Japan`s Trade Balance saw the deficit widen as exports plunged -35% in the year to December, the worst reading on record and the largest drop in at least 28 years. Exports to the US and Europe dropped by the most ever, down -36.9% and -41.8% respectively. Shipments to Asia fell -36.4% while those specifically to China dropped -35.5%, suggesting emerging markets are quickly catching up with the worldwide economic slowdown. Dwindling global demand has pushed companies to cut back production capacity and boosted unemployment, weighing on consumer spending and depressing overall economic growth. The central role of overseas buyers in lifting Japan out of recession may prompt policymakers to take the more drastic step of intervention in the forex market to drive down the value of the Yen, making Japanese exports cheaper and thereby more attractive. A trade-weighted index of the Japanese Yen`s average value against the world`s top currencies rose 30.3% through 2008 as widespread flight from risky assets saw investors unwind carry trades funded by the perennial low-yielder.

Economy of Russia

Russia`s economy contracted 0.7 percent in December, Interfax news agency reported on Jan 26, quoting an unnamed source. The December decline reins in full-year 2008 growth to 6.0 percent, broadly in line with expectations and down from 8.1 percent in 2007, Interfax reported. It also said that capital investment in Russia fell 2.3 percent in December.
Russia`s economy will contract by 0.2 percent this year, deputy economy minister Andrei Klepach said, slashing an earlier forecast that called for 2.4 percent growth in 2009, from around 6 percent in 2008. "I confirm these numbers," Klepach told Reuters by phone, confirming a report on the revisions by Russia`s Interfax news agency. The forecast revisions, based on a new and sharply lower average oil price assumption of $41 per barrel, still see a $24 billion trade surplus in 2009, due to rapidly shrinking imports.
Prime Minister Vladimir Putin ordered officials to recalculate the 2009 budget taking into account the lower oil price. The new budget is likely to have a deficit, which Russia plans to cover from its rainy day oil funds. Economy Minister Elvira Nabiullina said earlier she saw the rouble at an average of 35.1 to the dollar in 2009, according to the forecast.
Inflation in Russia has been 1.2% so far this year, against 1.8% for the same period last year, the Federal Statistics Service said.

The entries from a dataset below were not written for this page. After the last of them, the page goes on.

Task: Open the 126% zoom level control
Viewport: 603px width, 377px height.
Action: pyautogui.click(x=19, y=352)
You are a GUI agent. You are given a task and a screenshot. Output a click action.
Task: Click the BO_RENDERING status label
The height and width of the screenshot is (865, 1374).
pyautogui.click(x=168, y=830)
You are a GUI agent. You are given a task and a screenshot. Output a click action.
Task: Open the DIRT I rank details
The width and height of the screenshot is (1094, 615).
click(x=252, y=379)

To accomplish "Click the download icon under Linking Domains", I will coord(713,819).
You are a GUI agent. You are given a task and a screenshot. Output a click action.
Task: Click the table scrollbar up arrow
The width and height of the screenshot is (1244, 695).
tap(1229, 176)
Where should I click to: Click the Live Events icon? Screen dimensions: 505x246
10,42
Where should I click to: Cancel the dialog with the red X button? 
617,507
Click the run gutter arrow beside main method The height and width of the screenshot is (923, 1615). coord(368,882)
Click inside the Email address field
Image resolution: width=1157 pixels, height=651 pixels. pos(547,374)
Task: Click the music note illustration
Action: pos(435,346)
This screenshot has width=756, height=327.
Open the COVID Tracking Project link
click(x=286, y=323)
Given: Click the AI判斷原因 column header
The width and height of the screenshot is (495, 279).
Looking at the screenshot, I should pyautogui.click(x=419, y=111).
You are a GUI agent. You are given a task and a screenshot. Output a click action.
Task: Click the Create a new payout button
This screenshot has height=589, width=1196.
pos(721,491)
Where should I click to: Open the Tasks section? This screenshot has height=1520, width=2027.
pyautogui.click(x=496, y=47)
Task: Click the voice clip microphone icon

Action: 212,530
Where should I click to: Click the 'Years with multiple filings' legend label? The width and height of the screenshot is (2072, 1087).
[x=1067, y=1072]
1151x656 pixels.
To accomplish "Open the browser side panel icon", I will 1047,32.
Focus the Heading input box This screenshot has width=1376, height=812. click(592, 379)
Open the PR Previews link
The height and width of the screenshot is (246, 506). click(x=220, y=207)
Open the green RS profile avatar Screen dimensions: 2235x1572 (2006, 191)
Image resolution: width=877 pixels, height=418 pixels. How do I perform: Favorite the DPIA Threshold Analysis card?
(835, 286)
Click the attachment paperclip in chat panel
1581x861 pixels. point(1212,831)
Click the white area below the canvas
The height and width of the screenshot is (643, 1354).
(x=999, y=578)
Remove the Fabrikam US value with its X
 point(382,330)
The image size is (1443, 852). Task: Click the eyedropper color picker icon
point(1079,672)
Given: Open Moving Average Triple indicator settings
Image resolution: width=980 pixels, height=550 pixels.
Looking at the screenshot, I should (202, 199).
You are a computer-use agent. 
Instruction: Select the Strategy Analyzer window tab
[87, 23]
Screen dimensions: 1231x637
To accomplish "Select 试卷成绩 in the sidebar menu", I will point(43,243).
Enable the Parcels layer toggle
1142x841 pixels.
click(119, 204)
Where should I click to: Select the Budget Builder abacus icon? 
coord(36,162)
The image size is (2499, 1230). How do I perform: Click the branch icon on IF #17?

Between January 13 and January 19 consumer prices increased 0.4%. According to government officials and experts, inflation for the whole of January is expected to be lower than in January 2008 but could rise in February.
Finance Minister Alexei Kudrin said Monday that Russian consumer prices could grow 13% in 2009. In 2008, Russia`s inflation reached 13.3%, according to the Federal Statistics Service. Russia`s consumer prices could grow 13% in 2009, Russian Finance Minister Alexei Kudrin said at the Asian Financial Forum. In 2008, Russia`s inflation reached 13.3%, according to Russia`s state statistics service, Kudrin said on the first day of the two-day forum in Hong Kong. "We expected it [inflation] to fall to 11%, but in connection with (the ruble`s) devaluation which will affect the growth of prices for imports, we now expect it to be around 13%," said Kudrin, who is also a deputy prime minister.